Politik

Paslon Gubernur NTB Adu Kemampuan Program

Mataram, Talikanews.com – Para pasangan calon gubernur dan calon wakil gubernur NTB periode 2018-2023, kembali beradu kemampuan program pada debat ke dua bertema sinergitas pembangunan pusat dan daerah, di Mataram Jumat (22/6).

Debat paslon kepala daerah itu diselenggarakan oleh Komisi Pemilihan Umum Provinsi NTB yang ditayangkan secara live di stasiun TV nasional itu dipandu Tasya Sarief.

Ketua KPU NTB, L Aksar Anshori menyampaikan, besok hari merupakan massa terakhir kampanye bagai pasangan calon gubernur dan calon wakil gubernur NTB. Oleh sebab itu, diharapkan pada malam debat visi-misi ini merupakan penentu pilihan masyarakat yang jumlahnya 3,5 juta.

“Mantapkan visi-misi, yang nantinya akan mempercepat langkah masyarakat ke TPS pada tanggal 27 Juni mendatang, “ungkapnya di hadapan paslon.

Menurutnya, debat ini dinilai penting digelar. Terlebih topiknya berbeda dari debat sebelumnya, bertujuan ingin melihat sisi menejerial dari paslon. Karena, kebijakan pembangunan adalah sinergitas yang dapat membangun daerah.

“Kebijakan para pemimpin berorentasi kepada rakyat ” katanya.

Dalam debat yang dipandu Tasya Sarief tersebut, langsung melayangkan pertanyaan yang sudah dibuat oleh para fakar diawali dari pasangan Suhaili-Amin dengan pertanyaan, bagaimana caranya mengelola keberagaman keberagaman ras dan suku di NTB?

Tanpa berfikir panjang, Suhaili menjawab, jauh sebelumnya sudah membuat moto bersatu ikhtiar menuju NTB sejahtera.

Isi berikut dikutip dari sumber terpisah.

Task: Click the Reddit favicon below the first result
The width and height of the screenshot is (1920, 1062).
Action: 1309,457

Artinya, dirinya mengajak seluruh komponen untuk bersinergi, membangun daerah, boleh beda ras suku dan agama tapi tidak lupa bagaimana membangun bangun daerah lebih baik.

“Bersatu padulah untuk membangun daerah ini,” ujarnya.

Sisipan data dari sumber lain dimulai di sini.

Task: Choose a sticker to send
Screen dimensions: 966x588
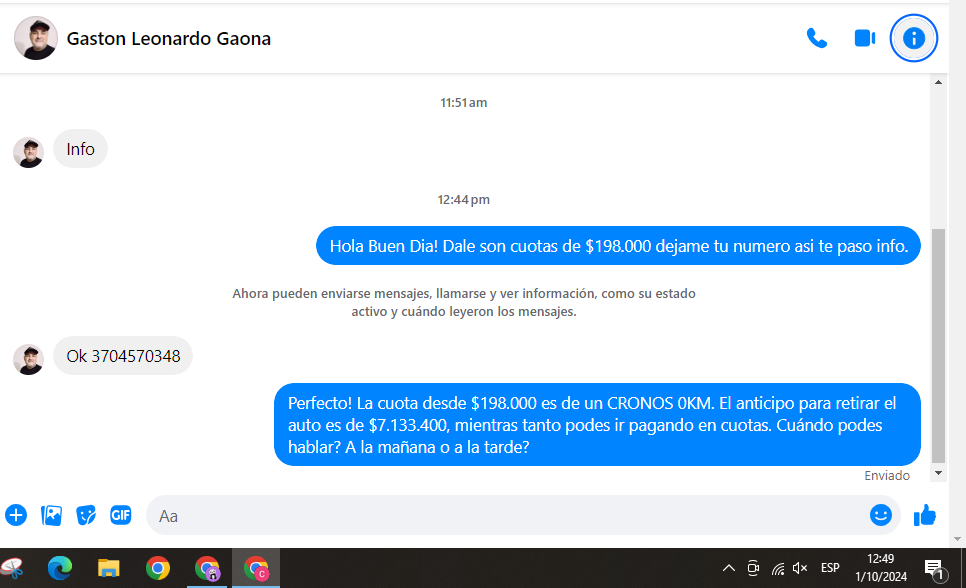Action: point(86,515)
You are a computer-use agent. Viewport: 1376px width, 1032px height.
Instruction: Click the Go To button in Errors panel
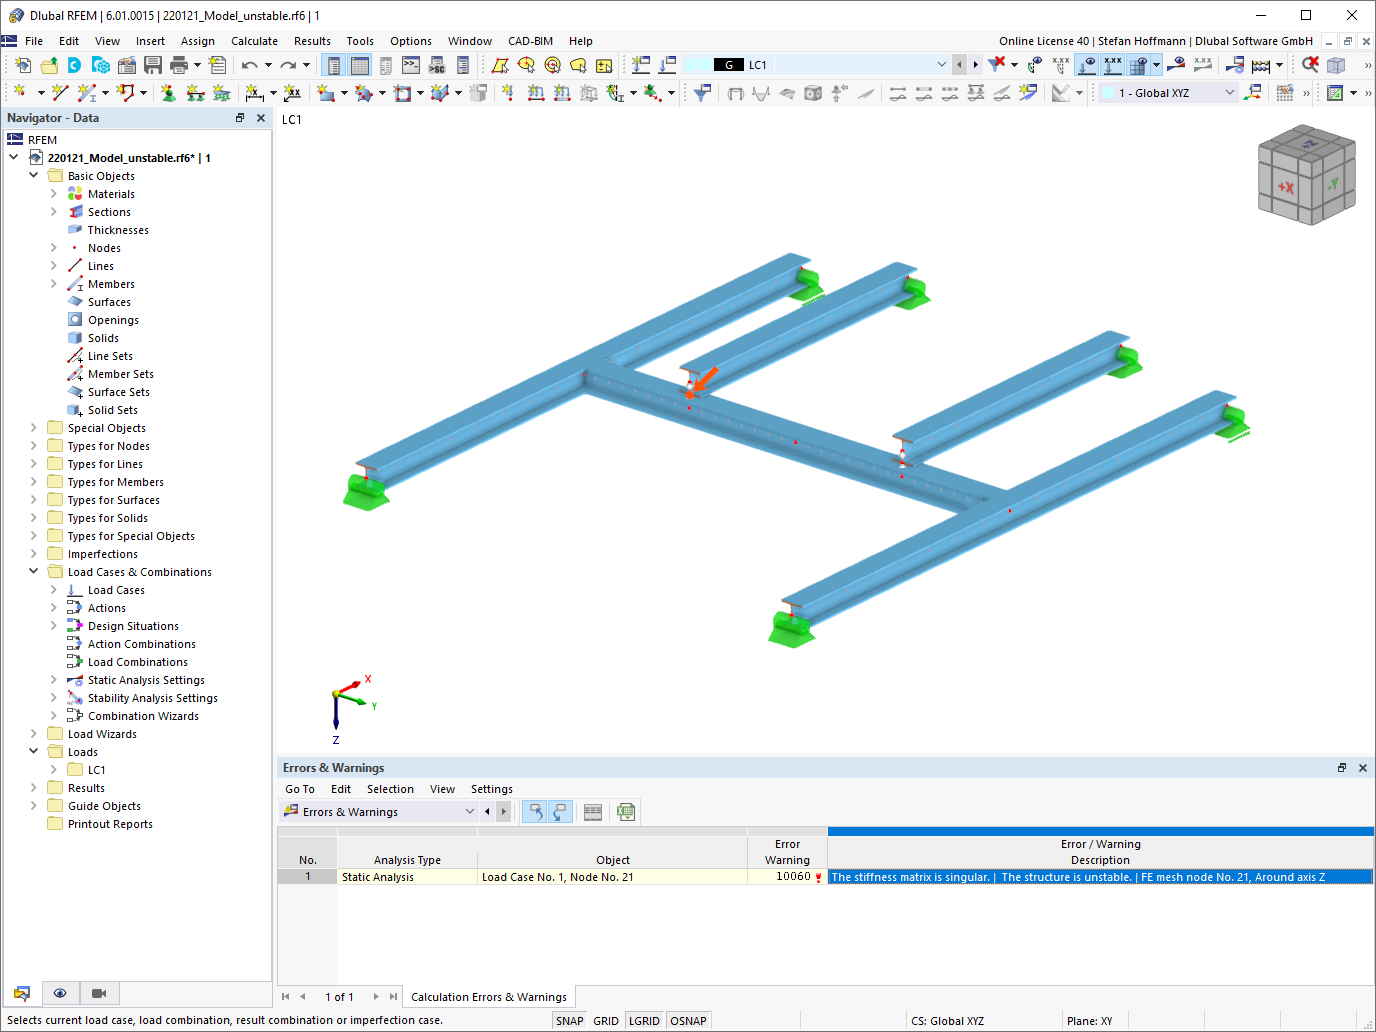click(299, 789)
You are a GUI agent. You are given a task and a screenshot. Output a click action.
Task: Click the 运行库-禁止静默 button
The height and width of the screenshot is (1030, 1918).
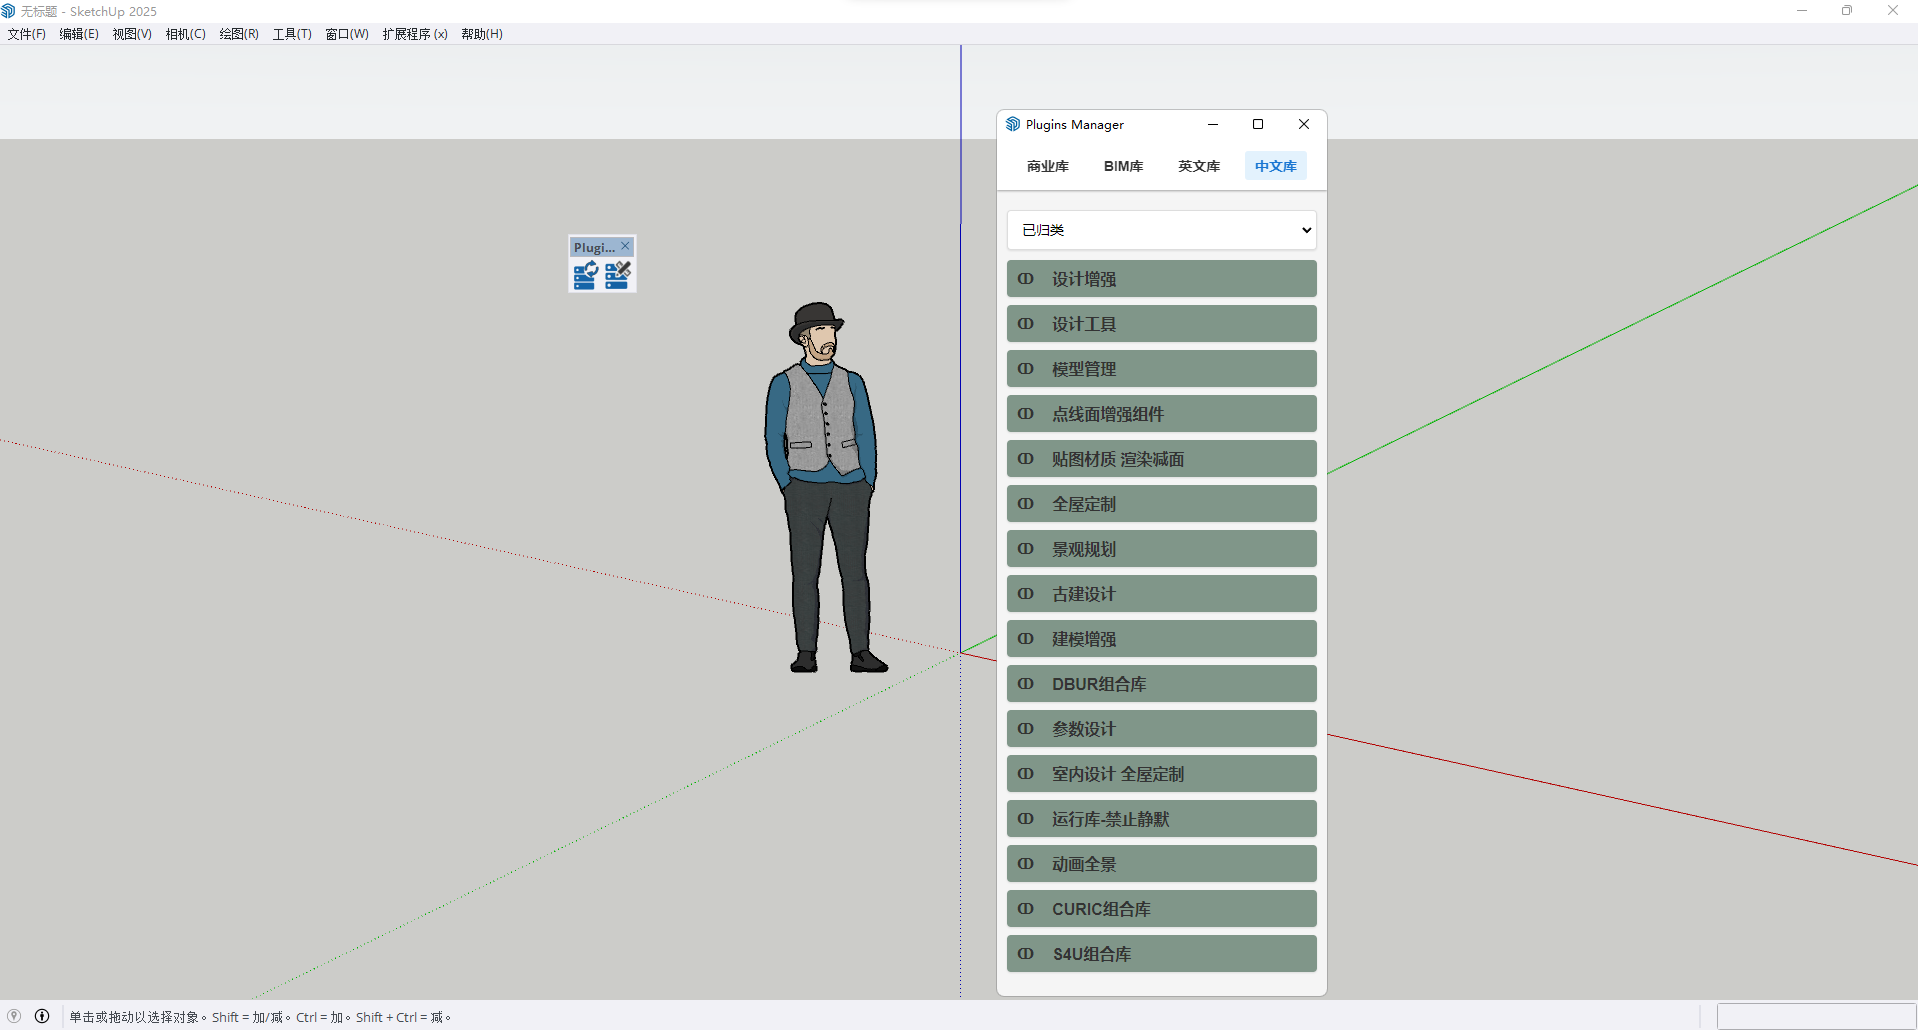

Sedangkan bagi paslon Ahyar-Mori dengan pertanyaan bagaimana cara kembangkan hasil pertanian dari desa yang merupakan ujung tombak penggerak kesejahteraan masyarakat desa. Ahyar justru menjawab akan buat konsep pembangunan nasional berbasis daerah, sejahterakan petani.

Bagi paslon Zul-Rohmi, terkait kesenjangan infrastruktur? Dengan tegas Zulkifliemansyah memaparkan, pembangunan itu syarat mobilitas, mobilitas itu butuh infrastruktur yang baik, mudahan seimbangkan pembangunan seperti bandara, pelabuhan.

“Jika terpilih, tidak akan bangun fisik saja. Tapi, non fisik jauh lebih penting, setidaknya Sumber Daya Manusia (SDM) dalam hal sediakan wahana untuk kembangkan kemampuan supaya bagus, ” terangnya.

Terhadap pasangan Ali-Sakti, mendapatkan pertanyaan mengenai hambatan penyeberangan. Apa strategi untuk atasi?  Ali BD pun menjawab dengan tenang, yakni akan bangun pelabuhan di Lotim, karena jalur transportasi di NTB khusus laut kurang seimbang masih tergantung ke pemerintah pusat, peranan Provinsi kurang ada.

“Saya akan pelabuhan. Contoh kecil, selama jadi Bupati Lombok Timur, sudah bangun Pelabuhan Haji hanya menggunakan APBD. Jika terpilih, akan kembangkan, “tutupnya. (TN-04)

Related Articles

Back to top button
error: Content is protected !!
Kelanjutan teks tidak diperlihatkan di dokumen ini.